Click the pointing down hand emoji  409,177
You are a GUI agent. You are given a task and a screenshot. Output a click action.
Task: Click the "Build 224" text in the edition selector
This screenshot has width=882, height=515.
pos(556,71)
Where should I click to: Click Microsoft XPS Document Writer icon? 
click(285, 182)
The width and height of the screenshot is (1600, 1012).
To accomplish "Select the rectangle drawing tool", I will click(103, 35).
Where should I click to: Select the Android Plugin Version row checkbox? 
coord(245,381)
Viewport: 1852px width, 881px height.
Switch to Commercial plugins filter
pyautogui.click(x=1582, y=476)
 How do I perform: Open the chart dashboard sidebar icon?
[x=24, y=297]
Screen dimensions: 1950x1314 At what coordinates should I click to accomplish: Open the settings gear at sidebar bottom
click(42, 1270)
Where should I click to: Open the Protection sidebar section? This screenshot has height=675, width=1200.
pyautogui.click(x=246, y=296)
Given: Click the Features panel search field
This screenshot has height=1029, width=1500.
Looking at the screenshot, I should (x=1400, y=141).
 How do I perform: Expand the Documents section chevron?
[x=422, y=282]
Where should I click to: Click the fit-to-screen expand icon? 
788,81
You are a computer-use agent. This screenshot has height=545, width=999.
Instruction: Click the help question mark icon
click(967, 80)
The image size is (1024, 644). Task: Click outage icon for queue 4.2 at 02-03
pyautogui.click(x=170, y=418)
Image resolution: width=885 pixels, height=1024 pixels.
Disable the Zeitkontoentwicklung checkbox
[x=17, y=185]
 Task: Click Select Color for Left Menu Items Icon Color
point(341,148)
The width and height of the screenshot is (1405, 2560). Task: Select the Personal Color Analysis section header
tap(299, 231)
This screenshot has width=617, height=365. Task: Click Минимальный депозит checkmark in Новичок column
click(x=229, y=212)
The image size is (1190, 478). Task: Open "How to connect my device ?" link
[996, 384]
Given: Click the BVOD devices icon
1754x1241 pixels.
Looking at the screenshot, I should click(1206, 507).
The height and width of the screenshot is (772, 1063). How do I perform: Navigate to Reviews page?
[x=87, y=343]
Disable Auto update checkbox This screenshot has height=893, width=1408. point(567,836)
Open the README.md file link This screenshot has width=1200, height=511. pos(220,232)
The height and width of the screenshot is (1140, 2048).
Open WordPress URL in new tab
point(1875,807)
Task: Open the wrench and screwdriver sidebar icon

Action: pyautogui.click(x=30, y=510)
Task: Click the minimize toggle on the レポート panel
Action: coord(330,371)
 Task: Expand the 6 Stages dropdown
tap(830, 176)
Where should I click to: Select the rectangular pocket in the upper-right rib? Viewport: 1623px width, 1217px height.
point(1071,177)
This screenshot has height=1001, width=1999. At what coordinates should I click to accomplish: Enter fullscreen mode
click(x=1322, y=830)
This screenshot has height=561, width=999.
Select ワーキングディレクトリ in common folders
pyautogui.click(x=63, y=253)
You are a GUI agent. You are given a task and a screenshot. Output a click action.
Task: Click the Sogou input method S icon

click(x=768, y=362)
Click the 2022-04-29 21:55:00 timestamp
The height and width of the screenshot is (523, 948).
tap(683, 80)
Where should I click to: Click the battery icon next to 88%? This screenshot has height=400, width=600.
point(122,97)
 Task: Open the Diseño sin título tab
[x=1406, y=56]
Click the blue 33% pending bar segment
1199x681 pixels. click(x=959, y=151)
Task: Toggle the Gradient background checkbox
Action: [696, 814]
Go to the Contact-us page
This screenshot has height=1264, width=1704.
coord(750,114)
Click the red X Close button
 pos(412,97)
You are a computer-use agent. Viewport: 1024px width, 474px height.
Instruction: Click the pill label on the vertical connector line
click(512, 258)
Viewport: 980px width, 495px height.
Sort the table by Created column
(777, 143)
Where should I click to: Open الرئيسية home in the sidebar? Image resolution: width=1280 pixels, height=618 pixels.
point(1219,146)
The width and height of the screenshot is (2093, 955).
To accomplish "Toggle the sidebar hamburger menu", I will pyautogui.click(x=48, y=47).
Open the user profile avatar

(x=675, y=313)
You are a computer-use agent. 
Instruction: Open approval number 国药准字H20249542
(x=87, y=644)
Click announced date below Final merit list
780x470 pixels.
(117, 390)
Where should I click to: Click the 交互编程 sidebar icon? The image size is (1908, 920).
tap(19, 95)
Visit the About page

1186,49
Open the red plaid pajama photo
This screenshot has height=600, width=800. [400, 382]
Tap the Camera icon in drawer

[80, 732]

━━━

Please extract every one of the entries above and copy each line exactly as it appears.

Click the pointing down hand emoji  409,177
You are a GUI agent. You are given a task and a screenshot. Output a click action.
Task: Click the "Build 224" text in the edition selector
This screenshot has width=882, height=515.
pos(556,71)
Where should I click to: Click Microsoft XPS Document Writer icon? 
click(285, 182)
The width and height of the screenshot is (1600, 1012).
To accomplish "Select the rectangle drawing tool", I will click(103, 35).
Where should I click to: Select the Android Plugin Version row checkbox? 
coord(245,381)
Viewport: 1852px width, 881px height.
Switch to Commercial plugins filter
pyautogui.click(x=1582, y=476)
 How do I perform: Open the chart dashboard sidebar icon?
[x=24, y=297]
Screen dimensions: 1950x1314 At what coordinates should I click to accomplish: Open the settings gear at sidebar bottom
click(42, 1270)
Where should I click to: Open the Protection sidebar section? This screenshot has height=675, width=1200.
pyautogui.click(x=246, y=296)
Given: Click the Features panel search field
This screenshot has height=1029, width=1500.
Looking at the screenshot, I should (x=1400, y=141).
 How do I perform: Expand the Documents section chevron?
[x=422, y=282]
Where should I click to: Click the fit-to-screen expand icon? 
788,81
You are a computer-use agent. This screenshot has height=545, width=999.
Instruction: Click the help question mark icon
click(967, 80)
The image size is (1024, 644). Task: Click outage icon for queue 4.2 at 02-03
pyautogui.click(x=170, y=418)
Image resolution: width=885 pixels, height=1024 pixels.
Disable the Zeitkontoentwicklung checkbox
[x=17, y=185]
 Task: Click Select Color for Left Menu Items Icon Color
point(341,148)
The width and height of the screenshot is (1405, 2560). Task: Select the Personal Color Analysis section header
tap(299, 231)
This screenshot has width=617, height=365. Task: Click Минимальный депозит checkmark in Новичок column
click(x=229, y=212)
The image size is (1190, 478). Task: Open "How to connect my device ?" link
[996, 384]
Given: Click the BVOD devices icon
1754x1241 pixels.
Looking at the screenshot, I should click(1206, 507).
The height and width of the screenshot is (772, 1063). How do I perform: Navigate to Reviews page?
[x=87, y=343]
Disable Auto update checkbox This screenshot has height=893, width=1408. point(567,836)
Open the README.md file link This screenshot has width=1200, height=511. pos(220,232)
The height and width of the screenshot is (1140, 2048).
Open WordPress URL in new tab
point(1875,807)
Task: Open the wrench and screwdriver sidebar icon

Action: pyautogui.click(x=30, y=510)
Task: Click the minimize toggle on the レポート panel
Action: coord(330,371)
 Task: Expand the 6 Stages dropdown
tap(830, 176)
Where should I click to: Select the rectangular pocket in the upper-right rib? Viewport: 1623px width, 1217px height.
point(1071,177)
This screenshot has height=1001, width=1999. At what coordinates should I click to accomplish: Enter fullscreen mode
click(x=1322, y=830)
This screenshot has height=561, width=999.
Select ワーキングディレクトリ in common folders
pyautogui.click(x=63, y=253)
You are a GUI agent. You are given a task and a screenshot. Output a click action.
Task: Click the Sogou input method S icon

click(x=768, y=362)
Click the 2022-04-29 21:55:00 timestamp
The height and width of the screenshot is (523, 948).
tap(683, 80)
Where should I click to: Click the battery icon next to 88%? This screenshot has height=400, width=600.
point(122,97)
 Task: Open the Diseño sin título tab
[x=1406, y=56]
Click the blue 33% pending bar segment
1199x681 pixels. click(x=959, y=151)
Task: Toggle the Gradient background checkbox
Action: [696, 814]
Go to the Contact-us page
This screenshot has height=1264, width=1704.
coord(750,114)
Click the red X Close button
 pos(412,97)
You are a computer-use agent. Viewport: 1024px width, 474px height.
Instruction: Click the pill label on the vertical connector line
click(512, 258)
Viewport: 980px width, 495px height.
Sort the table by Created column
(777, 143)
Where should I click to: Open الرئيسية home in the sidebar? Image resolution: width=1280 pixels, height=618 pixels.
point(1219,146)
The width and height of the screenshot is (2093, 955).
To accomplish "Toggle the sidebar hamburger menu", I will pyautogui.click(x=48, y=47).
Open the user profile avatar

(x=675, y=313)
You are a computer-use agent. 
Instruction: Open approval number 国药准字H20249542
(x=87, y=644)
Click announced date below Final merit list
780x470 pixels.
(117, 390)
Where should I click to: Click the 交互编程 sidebar icon? The image size is (1908, 920).
tap(19, 95)
Visit the About page

1186,49
Open the red plaid pajama photo
This screenshot has height=600, width=800. [400, 382]
Tap the Camera icon in drawer

[80, 732]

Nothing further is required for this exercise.